▽

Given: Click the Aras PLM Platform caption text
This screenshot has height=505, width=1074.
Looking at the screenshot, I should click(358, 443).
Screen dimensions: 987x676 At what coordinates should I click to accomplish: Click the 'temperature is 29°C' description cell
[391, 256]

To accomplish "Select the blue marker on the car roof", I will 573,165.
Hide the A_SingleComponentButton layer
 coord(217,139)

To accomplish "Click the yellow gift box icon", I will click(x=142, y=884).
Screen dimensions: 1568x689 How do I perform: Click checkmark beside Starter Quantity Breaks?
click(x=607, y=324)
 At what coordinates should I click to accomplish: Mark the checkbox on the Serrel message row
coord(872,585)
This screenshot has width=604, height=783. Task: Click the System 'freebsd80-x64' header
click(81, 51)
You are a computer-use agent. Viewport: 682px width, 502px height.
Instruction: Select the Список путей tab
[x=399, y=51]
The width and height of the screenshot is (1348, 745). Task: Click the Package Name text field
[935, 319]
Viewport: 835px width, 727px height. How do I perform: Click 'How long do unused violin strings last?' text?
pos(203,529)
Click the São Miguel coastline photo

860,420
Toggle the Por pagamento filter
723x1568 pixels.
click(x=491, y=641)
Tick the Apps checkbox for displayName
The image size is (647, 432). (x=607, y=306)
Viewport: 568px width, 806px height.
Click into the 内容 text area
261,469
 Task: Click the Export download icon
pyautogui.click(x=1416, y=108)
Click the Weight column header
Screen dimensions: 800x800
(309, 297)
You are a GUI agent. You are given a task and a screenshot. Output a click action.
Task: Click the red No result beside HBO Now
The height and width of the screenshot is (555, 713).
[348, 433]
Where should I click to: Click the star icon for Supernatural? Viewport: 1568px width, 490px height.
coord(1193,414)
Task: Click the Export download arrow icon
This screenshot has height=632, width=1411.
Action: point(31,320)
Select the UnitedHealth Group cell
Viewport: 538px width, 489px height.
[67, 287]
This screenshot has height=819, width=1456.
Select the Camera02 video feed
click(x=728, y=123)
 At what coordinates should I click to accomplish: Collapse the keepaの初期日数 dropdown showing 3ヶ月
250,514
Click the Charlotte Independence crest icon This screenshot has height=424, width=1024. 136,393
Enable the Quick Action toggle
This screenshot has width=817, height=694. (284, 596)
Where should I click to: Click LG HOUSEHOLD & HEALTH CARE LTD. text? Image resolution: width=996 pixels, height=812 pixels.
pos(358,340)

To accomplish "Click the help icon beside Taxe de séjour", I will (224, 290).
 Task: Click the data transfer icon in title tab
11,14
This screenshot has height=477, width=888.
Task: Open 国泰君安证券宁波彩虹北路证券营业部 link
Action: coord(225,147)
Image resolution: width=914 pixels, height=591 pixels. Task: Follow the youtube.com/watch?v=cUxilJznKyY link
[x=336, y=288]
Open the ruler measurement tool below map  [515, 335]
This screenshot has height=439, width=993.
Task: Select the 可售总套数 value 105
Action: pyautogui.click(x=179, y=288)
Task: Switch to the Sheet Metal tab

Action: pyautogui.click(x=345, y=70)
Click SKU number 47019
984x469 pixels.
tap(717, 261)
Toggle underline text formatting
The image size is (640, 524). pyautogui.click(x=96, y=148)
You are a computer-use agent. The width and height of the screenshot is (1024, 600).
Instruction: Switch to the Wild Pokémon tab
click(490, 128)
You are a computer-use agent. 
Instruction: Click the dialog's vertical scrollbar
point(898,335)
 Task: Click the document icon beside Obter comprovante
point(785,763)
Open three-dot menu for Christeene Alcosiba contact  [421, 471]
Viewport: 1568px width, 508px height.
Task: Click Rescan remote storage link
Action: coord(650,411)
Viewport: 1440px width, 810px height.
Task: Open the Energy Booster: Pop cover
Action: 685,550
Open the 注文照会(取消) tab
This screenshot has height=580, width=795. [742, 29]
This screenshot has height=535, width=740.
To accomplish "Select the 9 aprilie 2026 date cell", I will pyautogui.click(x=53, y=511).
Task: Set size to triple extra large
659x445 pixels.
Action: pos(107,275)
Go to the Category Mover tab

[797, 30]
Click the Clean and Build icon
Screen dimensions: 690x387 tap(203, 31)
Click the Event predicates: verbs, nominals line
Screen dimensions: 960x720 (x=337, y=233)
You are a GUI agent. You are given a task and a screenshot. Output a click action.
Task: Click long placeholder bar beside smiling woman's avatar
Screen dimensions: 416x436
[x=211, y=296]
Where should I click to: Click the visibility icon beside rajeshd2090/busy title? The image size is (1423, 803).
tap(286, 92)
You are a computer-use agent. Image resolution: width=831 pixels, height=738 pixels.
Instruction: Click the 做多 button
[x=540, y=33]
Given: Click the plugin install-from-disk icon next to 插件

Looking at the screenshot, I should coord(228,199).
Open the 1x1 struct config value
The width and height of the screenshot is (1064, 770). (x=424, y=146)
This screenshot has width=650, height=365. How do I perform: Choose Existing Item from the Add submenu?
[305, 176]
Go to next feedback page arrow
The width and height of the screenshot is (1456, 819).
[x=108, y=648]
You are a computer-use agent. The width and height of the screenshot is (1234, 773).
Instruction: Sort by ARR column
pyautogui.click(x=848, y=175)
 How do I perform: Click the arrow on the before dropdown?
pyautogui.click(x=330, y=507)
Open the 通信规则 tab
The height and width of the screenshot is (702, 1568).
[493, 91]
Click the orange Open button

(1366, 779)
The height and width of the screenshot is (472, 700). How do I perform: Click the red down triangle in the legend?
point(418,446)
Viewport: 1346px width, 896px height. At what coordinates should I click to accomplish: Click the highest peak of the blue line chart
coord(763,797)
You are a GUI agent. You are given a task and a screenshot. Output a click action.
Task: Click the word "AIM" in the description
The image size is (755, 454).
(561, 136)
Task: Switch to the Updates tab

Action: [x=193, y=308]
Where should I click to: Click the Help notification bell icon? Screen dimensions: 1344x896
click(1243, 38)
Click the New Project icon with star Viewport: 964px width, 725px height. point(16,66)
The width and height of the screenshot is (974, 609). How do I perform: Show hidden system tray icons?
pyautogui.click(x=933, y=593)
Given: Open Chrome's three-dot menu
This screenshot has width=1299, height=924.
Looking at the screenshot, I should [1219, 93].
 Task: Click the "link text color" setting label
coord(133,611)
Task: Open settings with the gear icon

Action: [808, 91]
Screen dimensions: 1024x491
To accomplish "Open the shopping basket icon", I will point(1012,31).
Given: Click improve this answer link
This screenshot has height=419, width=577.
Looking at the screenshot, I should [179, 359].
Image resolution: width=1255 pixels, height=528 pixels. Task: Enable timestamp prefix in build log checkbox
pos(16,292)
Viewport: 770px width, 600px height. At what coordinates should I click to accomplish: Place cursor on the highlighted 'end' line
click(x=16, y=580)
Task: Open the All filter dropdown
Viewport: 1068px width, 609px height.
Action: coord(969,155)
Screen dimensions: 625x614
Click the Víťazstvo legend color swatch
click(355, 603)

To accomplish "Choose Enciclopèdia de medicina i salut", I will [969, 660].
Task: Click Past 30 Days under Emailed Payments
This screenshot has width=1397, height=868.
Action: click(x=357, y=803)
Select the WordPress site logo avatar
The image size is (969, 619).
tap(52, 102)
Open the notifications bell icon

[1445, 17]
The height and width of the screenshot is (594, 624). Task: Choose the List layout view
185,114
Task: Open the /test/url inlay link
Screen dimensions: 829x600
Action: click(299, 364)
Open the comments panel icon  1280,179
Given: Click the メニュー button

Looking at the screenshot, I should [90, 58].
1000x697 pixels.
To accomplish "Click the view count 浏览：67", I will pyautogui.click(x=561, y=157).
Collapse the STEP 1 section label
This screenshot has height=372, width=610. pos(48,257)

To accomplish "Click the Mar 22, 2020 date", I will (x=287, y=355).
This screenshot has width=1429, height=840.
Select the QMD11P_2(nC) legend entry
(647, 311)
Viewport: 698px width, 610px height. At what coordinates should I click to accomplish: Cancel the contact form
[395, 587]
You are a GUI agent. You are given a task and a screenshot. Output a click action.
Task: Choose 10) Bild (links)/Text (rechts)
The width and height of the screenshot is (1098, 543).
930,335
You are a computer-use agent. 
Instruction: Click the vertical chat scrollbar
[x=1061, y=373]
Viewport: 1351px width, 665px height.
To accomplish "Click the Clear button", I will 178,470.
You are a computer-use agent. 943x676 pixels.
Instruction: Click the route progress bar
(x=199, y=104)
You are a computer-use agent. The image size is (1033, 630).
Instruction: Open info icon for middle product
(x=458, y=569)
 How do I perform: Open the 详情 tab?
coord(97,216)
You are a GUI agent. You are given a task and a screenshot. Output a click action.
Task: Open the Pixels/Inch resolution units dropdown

△

Directions for this task.
Using the entries above, find all lines with "computer". Copy them.

Exercise answer.
You are a computer-use agent. Viewport: 682px width, 502px height.
You are a computer-use agent. The width and height of the screenshot is (1024, 600).
You are a computer-use agent. 
You are a computer-use agent. Image resolution: width=831 pixels, height=738 pixels.
You are a computer-use agent. The width and height of the screenshot is (1234, 773).
You are a computer-use agent. 
You are a computer-use agent. 943x676 pixels.
You are a computer-use agent. The image size is (1033, 630).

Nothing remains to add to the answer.